— WHAT THE EXERCISE ASKS —
Your task is to copy the stretch of lines in the records below that begins with the line containing "Task: Click the Export to CSV button" and ends with the line containing "Show the Custom", exactly as written, with nothing added.

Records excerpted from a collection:

◆ ◆ ◆ ◆ ◆

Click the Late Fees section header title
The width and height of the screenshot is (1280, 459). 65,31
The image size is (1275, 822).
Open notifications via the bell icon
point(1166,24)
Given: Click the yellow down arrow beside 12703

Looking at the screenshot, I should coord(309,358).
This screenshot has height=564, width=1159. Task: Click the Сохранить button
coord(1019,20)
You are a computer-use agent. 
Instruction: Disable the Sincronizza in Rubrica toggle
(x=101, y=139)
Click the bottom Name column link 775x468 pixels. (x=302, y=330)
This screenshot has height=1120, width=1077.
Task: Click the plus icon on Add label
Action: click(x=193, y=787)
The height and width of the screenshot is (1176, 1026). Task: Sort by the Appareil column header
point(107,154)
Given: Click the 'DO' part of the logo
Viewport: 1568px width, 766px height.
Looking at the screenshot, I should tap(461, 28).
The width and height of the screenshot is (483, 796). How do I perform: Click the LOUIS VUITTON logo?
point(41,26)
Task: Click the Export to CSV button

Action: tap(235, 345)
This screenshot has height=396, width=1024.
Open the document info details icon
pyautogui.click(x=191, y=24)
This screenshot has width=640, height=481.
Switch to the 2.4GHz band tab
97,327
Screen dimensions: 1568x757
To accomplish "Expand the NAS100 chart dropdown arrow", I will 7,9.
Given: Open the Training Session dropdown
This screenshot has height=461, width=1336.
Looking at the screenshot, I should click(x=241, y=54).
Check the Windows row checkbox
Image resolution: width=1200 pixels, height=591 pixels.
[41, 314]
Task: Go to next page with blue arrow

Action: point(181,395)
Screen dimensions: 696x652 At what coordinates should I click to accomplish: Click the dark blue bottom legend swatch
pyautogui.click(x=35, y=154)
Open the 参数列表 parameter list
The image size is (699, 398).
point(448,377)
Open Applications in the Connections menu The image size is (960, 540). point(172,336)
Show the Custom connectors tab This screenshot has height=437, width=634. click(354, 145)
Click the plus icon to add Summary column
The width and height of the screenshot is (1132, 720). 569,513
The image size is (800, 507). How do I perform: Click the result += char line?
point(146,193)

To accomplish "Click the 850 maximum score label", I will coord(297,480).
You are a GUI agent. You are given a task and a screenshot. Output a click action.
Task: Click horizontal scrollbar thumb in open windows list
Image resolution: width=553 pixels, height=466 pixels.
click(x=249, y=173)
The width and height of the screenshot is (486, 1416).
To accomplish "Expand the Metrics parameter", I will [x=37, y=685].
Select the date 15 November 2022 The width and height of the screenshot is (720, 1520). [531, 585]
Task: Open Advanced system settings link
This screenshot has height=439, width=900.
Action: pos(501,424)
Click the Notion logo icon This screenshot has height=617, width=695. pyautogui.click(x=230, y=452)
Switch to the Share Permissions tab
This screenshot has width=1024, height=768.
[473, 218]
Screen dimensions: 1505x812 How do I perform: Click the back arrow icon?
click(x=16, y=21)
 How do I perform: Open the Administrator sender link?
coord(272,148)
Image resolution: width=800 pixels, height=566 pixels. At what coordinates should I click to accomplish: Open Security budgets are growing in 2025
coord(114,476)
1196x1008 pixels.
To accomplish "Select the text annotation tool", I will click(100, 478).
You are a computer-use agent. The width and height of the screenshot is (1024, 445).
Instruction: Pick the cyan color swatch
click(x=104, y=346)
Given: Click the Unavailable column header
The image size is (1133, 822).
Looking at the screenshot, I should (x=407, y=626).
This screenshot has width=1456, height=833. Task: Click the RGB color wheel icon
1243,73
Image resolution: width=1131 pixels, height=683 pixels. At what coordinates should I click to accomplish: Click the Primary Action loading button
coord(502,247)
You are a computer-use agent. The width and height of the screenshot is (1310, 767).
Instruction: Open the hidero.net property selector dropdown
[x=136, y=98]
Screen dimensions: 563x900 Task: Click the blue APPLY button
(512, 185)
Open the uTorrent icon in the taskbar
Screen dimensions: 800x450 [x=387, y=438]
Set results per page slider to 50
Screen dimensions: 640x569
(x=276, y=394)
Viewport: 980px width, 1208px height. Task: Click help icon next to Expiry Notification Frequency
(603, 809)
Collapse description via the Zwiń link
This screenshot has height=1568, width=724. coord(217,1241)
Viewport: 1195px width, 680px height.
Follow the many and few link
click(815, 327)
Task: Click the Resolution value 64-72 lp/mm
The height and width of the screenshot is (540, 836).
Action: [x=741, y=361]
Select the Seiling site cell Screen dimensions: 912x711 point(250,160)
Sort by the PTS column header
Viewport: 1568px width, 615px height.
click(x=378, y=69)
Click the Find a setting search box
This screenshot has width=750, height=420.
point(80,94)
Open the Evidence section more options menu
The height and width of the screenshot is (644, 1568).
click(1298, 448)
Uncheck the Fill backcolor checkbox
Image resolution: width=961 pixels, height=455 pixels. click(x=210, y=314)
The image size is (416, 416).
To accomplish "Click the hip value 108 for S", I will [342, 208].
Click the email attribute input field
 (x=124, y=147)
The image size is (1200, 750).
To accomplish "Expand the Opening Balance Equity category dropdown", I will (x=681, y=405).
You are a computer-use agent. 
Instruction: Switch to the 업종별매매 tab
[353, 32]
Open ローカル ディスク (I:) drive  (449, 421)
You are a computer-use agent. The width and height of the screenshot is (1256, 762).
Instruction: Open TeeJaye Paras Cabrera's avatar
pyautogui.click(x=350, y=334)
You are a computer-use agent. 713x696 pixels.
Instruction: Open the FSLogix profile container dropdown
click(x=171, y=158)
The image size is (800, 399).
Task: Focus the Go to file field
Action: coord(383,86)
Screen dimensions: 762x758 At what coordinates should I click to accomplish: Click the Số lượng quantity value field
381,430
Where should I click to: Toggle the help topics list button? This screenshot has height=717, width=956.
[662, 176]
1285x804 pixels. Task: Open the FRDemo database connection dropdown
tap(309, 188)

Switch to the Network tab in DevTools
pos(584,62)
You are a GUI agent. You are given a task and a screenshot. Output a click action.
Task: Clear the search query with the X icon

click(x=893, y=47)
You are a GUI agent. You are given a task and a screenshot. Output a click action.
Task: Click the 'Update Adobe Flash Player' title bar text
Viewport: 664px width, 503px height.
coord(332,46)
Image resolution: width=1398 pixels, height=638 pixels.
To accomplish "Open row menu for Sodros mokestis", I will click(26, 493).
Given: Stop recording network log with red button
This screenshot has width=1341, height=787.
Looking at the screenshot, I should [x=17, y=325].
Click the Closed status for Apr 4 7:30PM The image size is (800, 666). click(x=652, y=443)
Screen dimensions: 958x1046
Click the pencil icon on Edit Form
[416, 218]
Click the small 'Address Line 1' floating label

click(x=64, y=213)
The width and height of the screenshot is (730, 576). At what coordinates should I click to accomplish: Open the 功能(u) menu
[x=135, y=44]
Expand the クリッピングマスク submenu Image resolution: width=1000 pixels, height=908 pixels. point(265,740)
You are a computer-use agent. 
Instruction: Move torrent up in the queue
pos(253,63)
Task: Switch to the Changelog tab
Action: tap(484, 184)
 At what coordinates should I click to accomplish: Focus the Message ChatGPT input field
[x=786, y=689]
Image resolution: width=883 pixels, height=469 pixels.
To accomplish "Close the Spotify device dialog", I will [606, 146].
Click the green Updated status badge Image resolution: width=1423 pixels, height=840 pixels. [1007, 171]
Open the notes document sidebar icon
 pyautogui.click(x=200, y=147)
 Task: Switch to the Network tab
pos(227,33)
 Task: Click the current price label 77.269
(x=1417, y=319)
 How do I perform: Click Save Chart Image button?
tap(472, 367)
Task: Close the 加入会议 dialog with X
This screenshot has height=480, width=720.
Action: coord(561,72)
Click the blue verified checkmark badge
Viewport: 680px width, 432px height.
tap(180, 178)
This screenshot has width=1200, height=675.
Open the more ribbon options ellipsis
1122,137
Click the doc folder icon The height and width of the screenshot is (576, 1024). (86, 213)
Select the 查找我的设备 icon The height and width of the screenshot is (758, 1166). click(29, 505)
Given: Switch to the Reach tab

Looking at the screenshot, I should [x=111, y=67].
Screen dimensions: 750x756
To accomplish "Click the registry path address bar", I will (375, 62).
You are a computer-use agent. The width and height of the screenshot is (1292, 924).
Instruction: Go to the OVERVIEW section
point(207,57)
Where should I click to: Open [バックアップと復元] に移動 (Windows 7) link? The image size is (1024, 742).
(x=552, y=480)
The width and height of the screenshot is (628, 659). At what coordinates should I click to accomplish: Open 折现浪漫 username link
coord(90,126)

◆ ◆ ◆ ◆ ◆

— PROBLEM SOLUTION —
Task: Click the Export to CSV button

Action: tap(235, 345)
This screenshot has height=396, width=1024.
Open the document info details icon
pyautogui.click(x=191, y=24)
This screenshot has width=640, height=481.
Switch to the 2.4GHz band tab
97,327
Screen dimensions: 1568x757
To accomplish "Expand the NAS100 chart dropdown arrow", I will 7,9.
Given: Open the Training Session dropdown
This screenshot has height=461, width=1336.
Looking at the screenshot, I should click(x=241, y=54).
Check the Windows row checkbox
Image resolution: width=1200 pixels, height=591 pixels.
[41, 314]
Task: Go to next page with blue arrow

Action: point(181,395)
Screen dimensions: 696x652 At what coordinates should I click to accomplish: Click the dark blue bottom legend swatch
pyautogui.click(x=35, y=154)
Open the 参数列表 parameter list
The image size is (699, 398).
point(448,377)
Open Applications in the Connections menu The image size is (960, 540). point(172,336)
Show the Custom connectors tab This screenshot has height=437, width=634. click(354, 145)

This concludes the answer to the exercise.